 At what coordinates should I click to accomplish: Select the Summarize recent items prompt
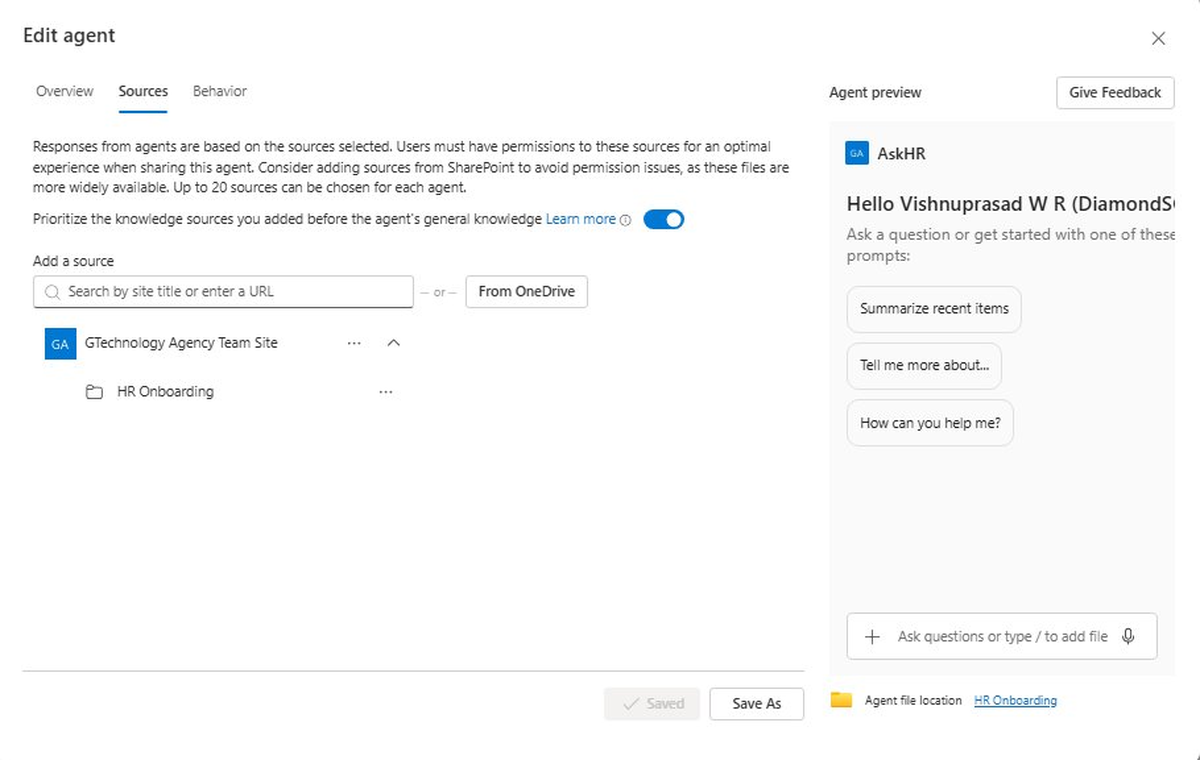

...

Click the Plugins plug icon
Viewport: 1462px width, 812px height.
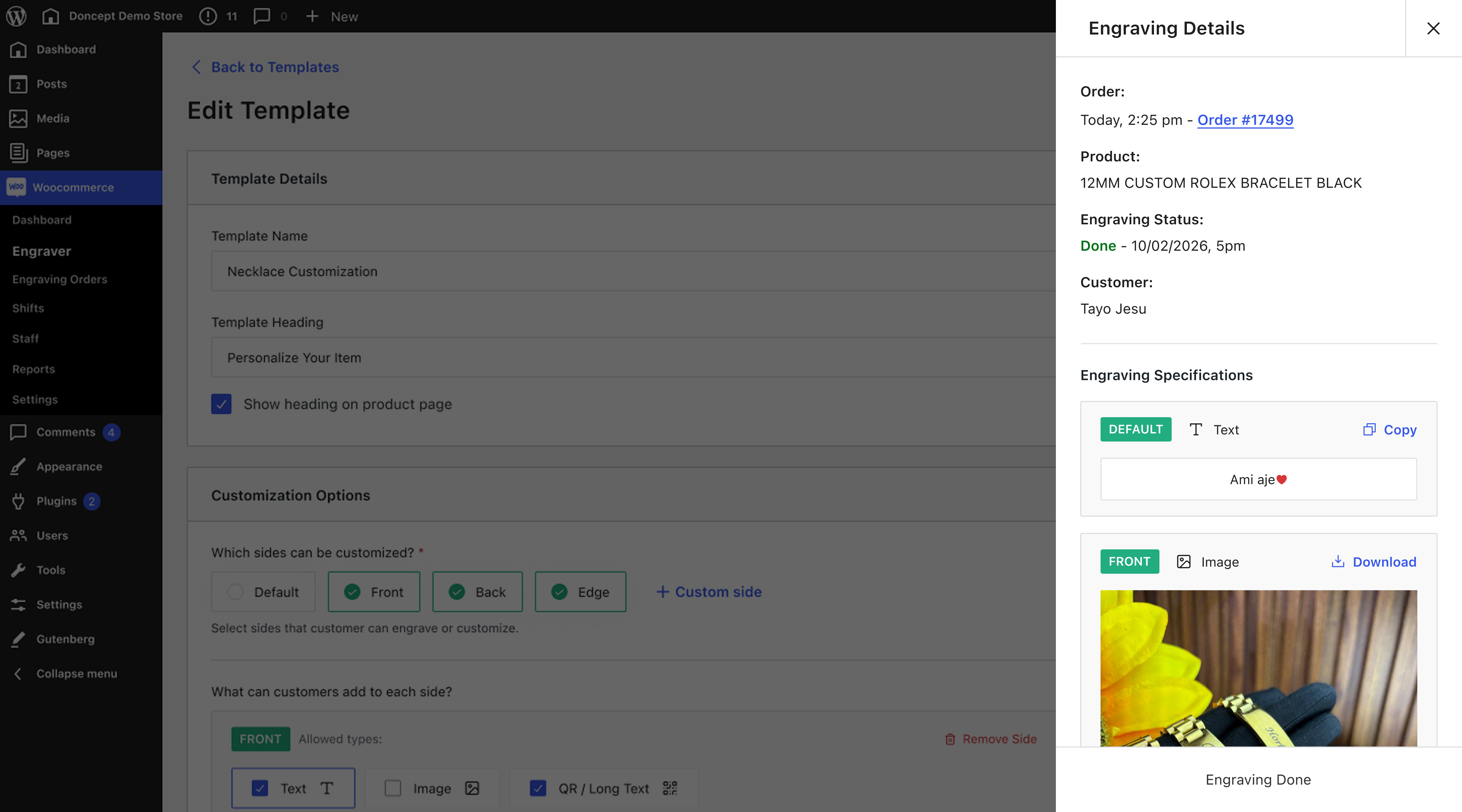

* * *

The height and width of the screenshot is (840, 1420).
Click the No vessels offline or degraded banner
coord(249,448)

**Directions:** Show the lines above that have the word "width".

**Exercise answer:**
Viewport: 1462px width, 812px height.
The height and width of the screenshot is (840, 1420).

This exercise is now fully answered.